» YOUR OBJECTIVE: Every line of the material must appear in the answer exactly as it does here.

» DATA RECORDS:
[Start of section]

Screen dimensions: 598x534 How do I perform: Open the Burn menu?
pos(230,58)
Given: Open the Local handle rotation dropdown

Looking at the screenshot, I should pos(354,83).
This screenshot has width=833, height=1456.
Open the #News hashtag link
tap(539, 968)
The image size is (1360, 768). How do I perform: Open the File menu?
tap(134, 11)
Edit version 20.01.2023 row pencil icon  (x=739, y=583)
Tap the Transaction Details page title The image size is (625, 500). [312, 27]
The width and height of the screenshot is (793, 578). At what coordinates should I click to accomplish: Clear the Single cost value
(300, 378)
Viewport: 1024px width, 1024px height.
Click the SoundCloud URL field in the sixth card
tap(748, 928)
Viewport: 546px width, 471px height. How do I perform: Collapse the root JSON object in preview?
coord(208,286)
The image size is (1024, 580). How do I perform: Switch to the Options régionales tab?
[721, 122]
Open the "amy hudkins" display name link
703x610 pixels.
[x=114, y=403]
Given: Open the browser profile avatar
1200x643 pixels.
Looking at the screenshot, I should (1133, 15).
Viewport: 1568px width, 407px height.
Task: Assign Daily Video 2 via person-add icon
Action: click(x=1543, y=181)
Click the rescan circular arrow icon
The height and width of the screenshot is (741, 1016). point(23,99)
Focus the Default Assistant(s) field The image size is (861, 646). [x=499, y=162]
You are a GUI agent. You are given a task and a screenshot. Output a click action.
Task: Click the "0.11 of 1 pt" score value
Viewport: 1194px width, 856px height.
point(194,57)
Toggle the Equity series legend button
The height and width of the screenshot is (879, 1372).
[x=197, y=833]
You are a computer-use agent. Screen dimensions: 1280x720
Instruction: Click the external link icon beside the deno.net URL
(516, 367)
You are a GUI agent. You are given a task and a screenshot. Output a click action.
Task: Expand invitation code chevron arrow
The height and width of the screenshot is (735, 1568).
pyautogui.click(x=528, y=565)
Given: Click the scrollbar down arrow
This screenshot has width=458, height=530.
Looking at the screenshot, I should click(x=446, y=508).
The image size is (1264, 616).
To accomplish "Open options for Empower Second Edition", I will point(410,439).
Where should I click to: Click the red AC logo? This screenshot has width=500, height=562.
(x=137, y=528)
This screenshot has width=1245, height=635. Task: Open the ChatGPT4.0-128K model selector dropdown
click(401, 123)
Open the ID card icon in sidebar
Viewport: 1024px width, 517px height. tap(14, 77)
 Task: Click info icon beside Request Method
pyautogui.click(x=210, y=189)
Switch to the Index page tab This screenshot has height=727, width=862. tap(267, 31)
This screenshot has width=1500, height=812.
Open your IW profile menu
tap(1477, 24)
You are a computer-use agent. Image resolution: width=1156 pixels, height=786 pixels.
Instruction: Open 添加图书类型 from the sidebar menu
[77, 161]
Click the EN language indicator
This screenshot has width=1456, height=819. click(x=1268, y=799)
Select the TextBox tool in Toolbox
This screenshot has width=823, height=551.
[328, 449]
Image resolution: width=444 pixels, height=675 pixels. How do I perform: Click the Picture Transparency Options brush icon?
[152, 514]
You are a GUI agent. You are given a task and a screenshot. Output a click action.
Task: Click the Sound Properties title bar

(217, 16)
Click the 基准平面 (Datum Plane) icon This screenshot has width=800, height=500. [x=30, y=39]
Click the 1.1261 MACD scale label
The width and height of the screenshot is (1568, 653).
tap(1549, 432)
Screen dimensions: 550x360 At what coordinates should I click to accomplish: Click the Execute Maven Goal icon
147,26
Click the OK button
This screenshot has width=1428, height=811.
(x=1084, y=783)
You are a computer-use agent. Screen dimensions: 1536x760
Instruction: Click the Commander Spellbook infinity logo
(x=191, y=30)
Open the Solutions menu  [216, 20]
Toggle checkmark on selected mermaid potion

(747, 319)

[End of section]

» OUTPUT BELOW:
Screen dimensions: 598x534 How do I perform: Open the Burn menu?
pos(230,58)
Given: Open the Local handle rotation dropdown

Looking at the screenshot, I should pos(354,83).
This screenshot has width=833, height=1456.
Open the #News hashtag link
tap(539, 968)
The image size is (1360, 768). How do I perform: Open the File menu?
tap(134, 11)
Edit version 20.01.2023 row pencil icon  (x=739, y=583)
Tap the Transaction Details page title The image size is (625, 500). [312, 27]
The width and height of the screenshot is (793, 578). At what coordinates should I click to accomplish: Clear the Single cost value
(300, 378)
Viewport: 1024px width, 1024px height.
Click the SoundCloud URL field in the sixth card
tap(748, 928)
Viewport: 546px width, 471px height. How do I perform: Collapse the root JSON object in preview?
coord(208,286)
The image size is (1024, 580). How do I perform: Switch to the Options régionales tab?
[721, 122]
Open the "amy hudkins" display name link
703x610 pixels.
[x=114, y=403]
Given: Open the browser profile avatar
1200x643 pixels.
Looking at the screenshot, I should (1133, 15).
Viewport: 1568px width, 407px height.
Task: Assign Daily Video 2 via person-add icon
Action: click(x=1543, y=181)
Click the rescan circular arrow icon
The height and width of the screenshot is (741, 1016). point(23,99)
Focus the Default Assistant(s) field The image size is (861, 646). [x=499, y=162]
You are a GUI agent. You are given a task and a screenshot. Output a click action.
Task: Click the "0.11 of 1 pt" score value
Viewport: 1194px width, 856px height.
point(194,57)
Toggle the Equity series legend button
The height and width of the screenshot is (879, 1372).
[x=197, y=833]
You are a computer-use agent. Screen dimensions: 1280x720
Instruction: Click the external link icon beside the deno.net URL
(516, 367)
You are a GUI agent. You are given a task and a screenshot. Output a click action.
Task: Expand invitation code chevron arrow
The height and width of the screenshot is (735, 1568).
pyautogui.click(x=528, y=565)
Given: Click the scrollbar down arrow
This screenshot has width=458, height=530.
Looking at the screenshot, I should click(x=446, y=508).
The image size is (1264, 616).
To accomplish "Open options for Empower Second Edition", I will point(410,439).
Where should I click to: Click the red AC logo? This screenshot has width=500, height=562.
(x=137, y=528)
This screenshot has width=1245, height=635. Task: Open the ChatGPT4.0-128K model selector dropdown
click(401, 123)
Open the ID card icon in sidebar
Viewport: 1024px width, 517px height. tap(14, 77)
 Task: Click info icon beside Request Method
pyautogui.click(x=210, y=189)
Switch to the Index page tab This screenshot has height=727, width=862. tap(267, 31)
This screenshot has width=1500, height=812.
Open your IW profile menu
tap(1477, 24)
You are a computer-use agent. Image resolution: width=1156 pixels, height=786 pixels.
Instruction: Open 添加图书类型 from the sidebar menu
[77, 161]
Click the EN language indicator
This screenshot has width=1456, height=819. click(x=1268, y=799)
Select the TextBox tool in Toolbox
This screenshot has width=823, height=551.
[328, 449]
Image resolution: width=444 pixels, height=675 pixels. How do I perform: Click the Picture Transparency Options brush icon?
[152, 514]
You are a GUI agent. You are given a task and a screenshot. Output a click action.
Task: Click the Sound Properties title bar

(217, 16)
Click the 基准平面 (Datum Plane) icon This screenshot has width=800, height=500. [x=30, y=39]
Click the 1.1261 MACD scale label
The width and height of the screenshot is (1568, 653).
tap(1549, 432)
Screen dimensions: 550x360 At what coordinates should I click to accomplish: Click the Execute Maven Goal icon
147,26
Click the OK button
This screenshot has width=1428, height=811.
(x=1084, y=783)
You are a computer-use agent. Screen dimensions: 1536x760
Instruction: Click the Commander Spellbook infinity logo
(x=191, y=30)
Open the Solutions menu  [216, 20]
Toggle checkmark on selected mermaid potion

(747, 319)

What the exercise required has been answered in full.